Yes. Although four cards has only one nontrivial branch, on turn 3. So, start out with the four cards example, and then show tree diagrams for the 5 and 6 cards cases (still manageable numbers) to build intuition for induction to the general case.

stevage1 day ago

Agreed, I could follow the general argument but not enough to be convinced about why the result is exactly the same regardless of the order of cards.

hawkjo2 days ago

Very cool to see no variance in the outcome. But that also makes it feel like there should be a strategy with better expected return due to the unique problem structure. Do we know if the Kelly strategy is optimal here?

travisjungroth1 day ago

I have a feeling it’s the highest EV. I tried a strategy of flipping all the cards until there’s only one color left and then betting it all every time. Ran a million trials and got 9.08.

I was thinking these are very different strategies, but they’re not exactly. The Kelly strategy does the same thing when there’s only one color left. The difference is this strategy does nothing before that point.

[Target pointing data]
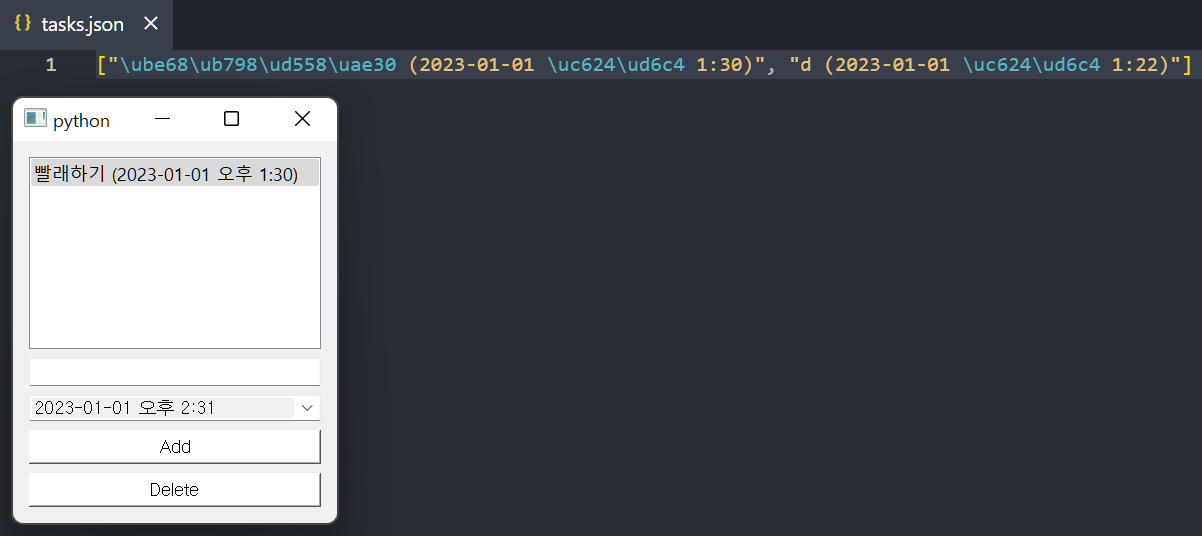This screenshot has width=1202, height=536.
Task: Click line number 1 in the gutter
Action: 51,65
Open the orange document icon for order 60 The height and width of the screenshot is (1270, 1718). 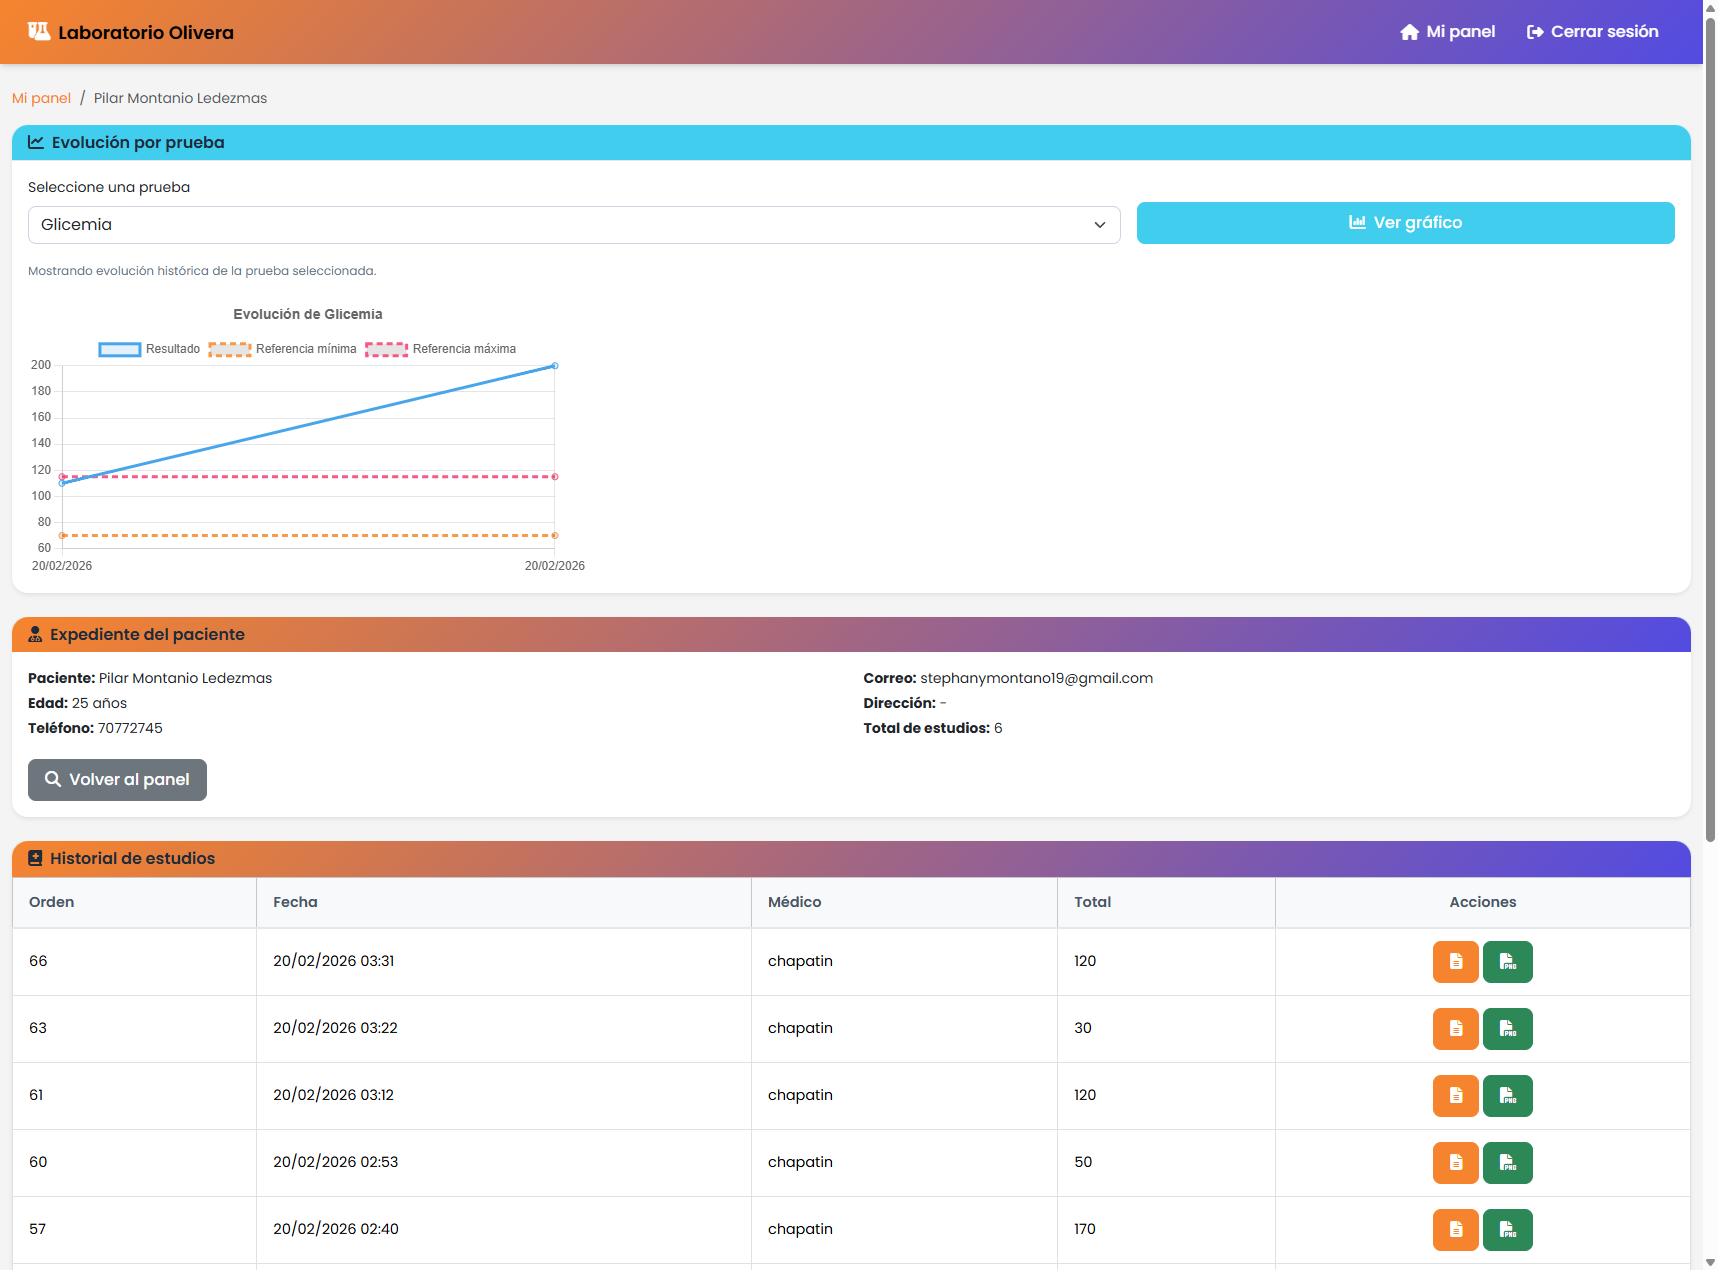pos(1455,1163)
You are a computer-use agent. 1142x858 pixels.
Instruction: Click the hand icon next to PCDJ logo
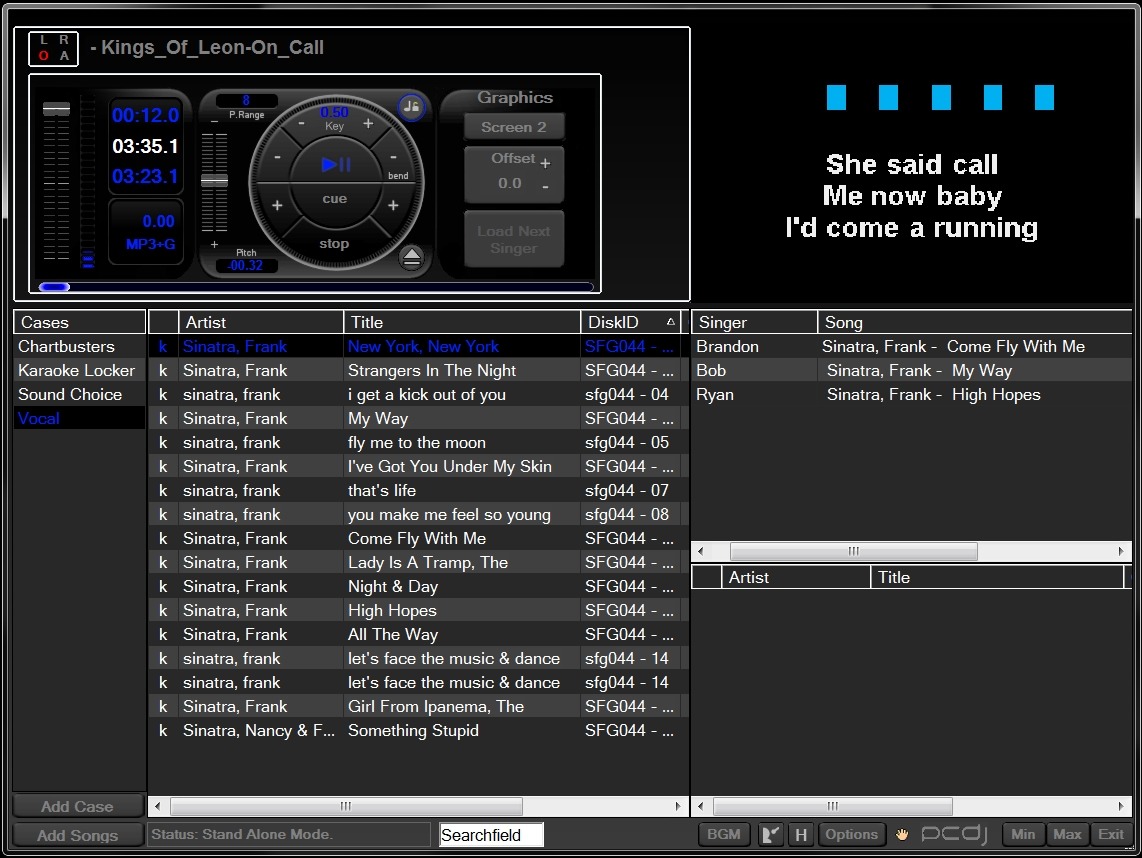[x=902, y=835]
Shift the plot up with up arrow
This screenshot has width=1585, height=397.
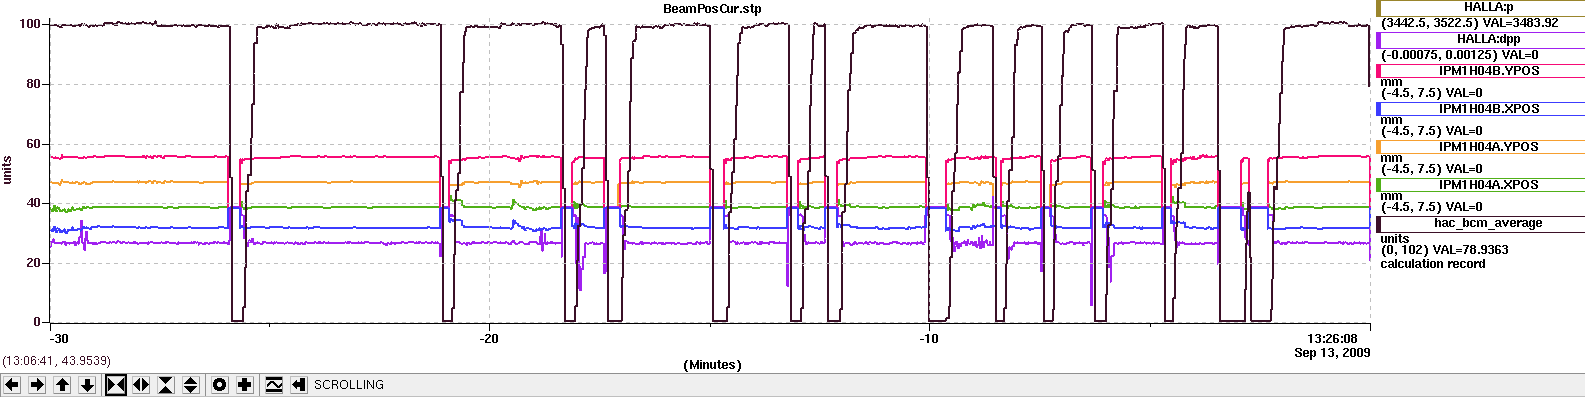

→ SET OF TASKS:
A – Do these statements agree with the comment thread above? Answer yes or no for each, quoting the words that decide it.
(i) Four cards has only one nontrivial branch.
(ii) stevage was convinced about why the result stays the same whatever the order of the cards.
(iii) travisjungroth ran a million trials.
B – In the comment thread above, what strategy did travisjungroth try?

→ EXERCISE SOLUTIONS:
A –
(i) Yes: "four cards has only one nontrivial branch, on turn 3"
(ii) No: "not enough to be convinced about why the result is exactly the same regardless of the order of cards"
(iii) Yes: "Ran a million trials and got 9.08."

B – Flipping all the cards until only one color was left, then betting it all every time.